The first is the plan review. This is where you validate whether the problem is understood correctly and whether the approach respects the system’s boundaries.

The second is the implementation review. This is where you check whether execution stayed aligned with that intent.

Everything else can be accelerated. These two cannot be delegated.

If you skip them, you are not moving faster. You are just compressing the time it takes to make a mistake.

What This Actually Produced

I ran this flow across the first three specs, spanning two repositories. Not as a demo, but as actual implementation work.

What came out of it was not perfection. There were still gaps, still adjustments, still moments where the system had to be corrected.

But the difference was in the shape of the work:

Progress became structured, decisions became visible and rework — when it happened — stayed local.

There was very little of the usual “we need to rethink this entirely” that tends to appear late in traditional workflows.

And that, more than anything, is the signal that the loop is working.

AI-Driven Development — Spec → Plan → Implement → Deploy with human checkpoints

The Shift That Changes Team Dynamics

Here is the part that people are starting to notice, but not yet saying clearly.

The level of output produced by this approach used to require a team — not just any team, but one with strong senior engineers, tight alignment and a lot of implicit coordination.

That constraint is no longer the same.

Today, a small number of highly capable engineers, working with clear intent and strong architectural discipline, can produce what previously required an entire team.

Not by working harder, but by removing the friction that used to require coordination to overcome.

Not because AI replaces engineers, but because it removes the need to compensate for weak structure, unclear thinking and coordination overhead.

Which leads to a more uncomfortable question.

The Owner Mindset

If the cost of execution drops, then the bottleneck shifts even more aggressively to thinking, judgment and ownership.

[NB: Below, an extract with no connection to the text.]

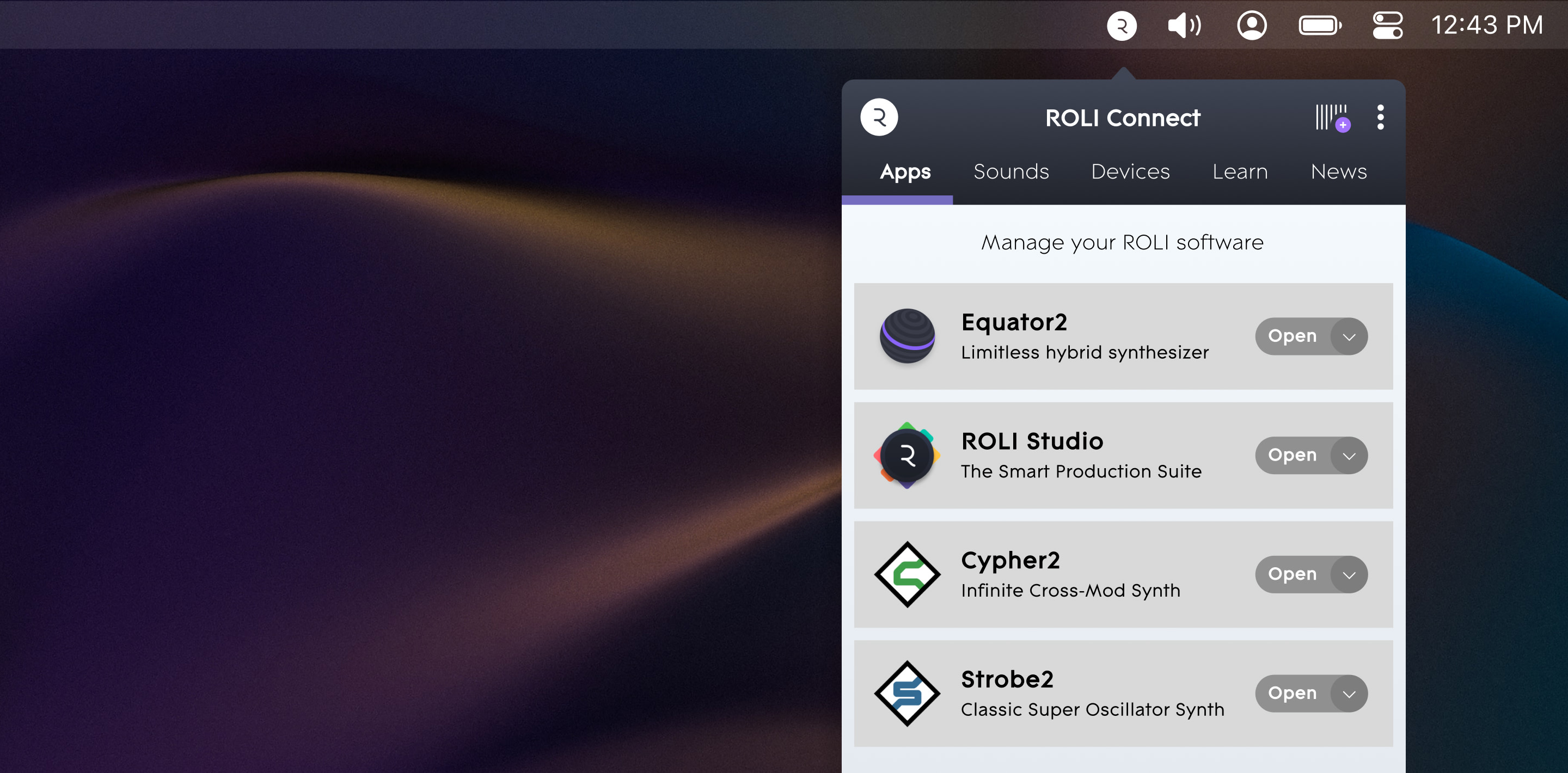
Task: Click the ROLI menu bar icon
Action: point(1122,24)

At that point, questions about team size or velocity start to lose meaning. Because when execution is cheap, what you are really evaluating is judgment.

The more relevant question becomes personal:

If you owned the company, would you hire yourself for the work you are doing today?

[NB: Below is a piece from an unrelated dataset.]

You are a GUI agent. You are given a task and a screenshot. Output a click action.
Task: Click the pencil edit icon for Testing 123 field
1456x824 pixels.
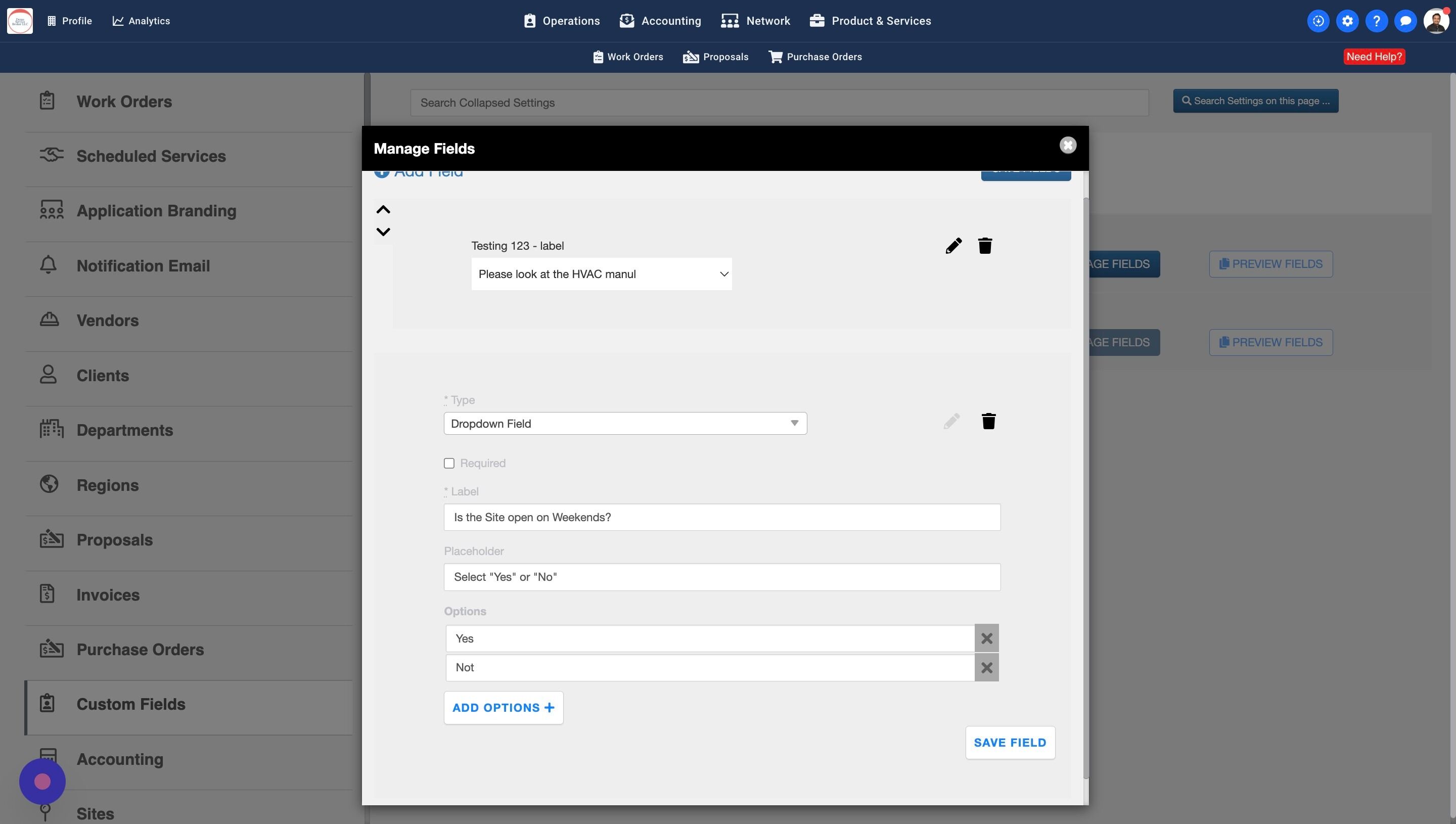tap(953, 246)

Not in comparison to your colleagues. Not relative to the market.

Just you, as you are. If your own money, your own time and your own risk depended on the outcome.

Would you trust your own specifications?
Would you rely on your own plans to guide a system?
Would you be comfortable with the decisions you make under ambiguity?
Would you pay for your level of clarity and accountability?

If the answer is yes, then you are already operating at the level this shift demands.

If the answer is no, that is not something to defend against. It is something to pay attention to.

Because that gap — between how you work today and what you would demand as an owner — is not a weakness. It is the clearest signal you have on where to grow.

What This Means Going Forward

This is not about reducing teams for the sake of it. It is not about declaring that fewer people are always better.

It is about recognizing that the leverage has changed.

Execution is no longer the scarce resource it used to be. Clear thinking is. Structured planning is. Ownership is.

In this environment, average performance becomes harder to hide, because the system amplifies both strengths and weaknesses. Strong engineers become disproportionately more effective. Weak structure becomes immediately visible.

And the organizations that adapt are not the ones that simply “adopt AI,” but the ones that raise their standards for how work is defined, reviewed and owned.

Closing

The loop has not changed:

spec → plan → implement

But the consequences of doing it poorly — or well — have become much sharper.

AI does not fix unclear thinking. It exposes it.
It does not replace ownership. It demands it.

And perhaps most importantly, it removes a layer of excuse that many of us have relied on for a long time.

Because now, the question is no longer whether we have enough time, enough people, or enough tools.

The question is much simpler and much harder to avoid:

Are we thinking clearly enough to deserve the speed we now have — or are we just accelerating our mistakes?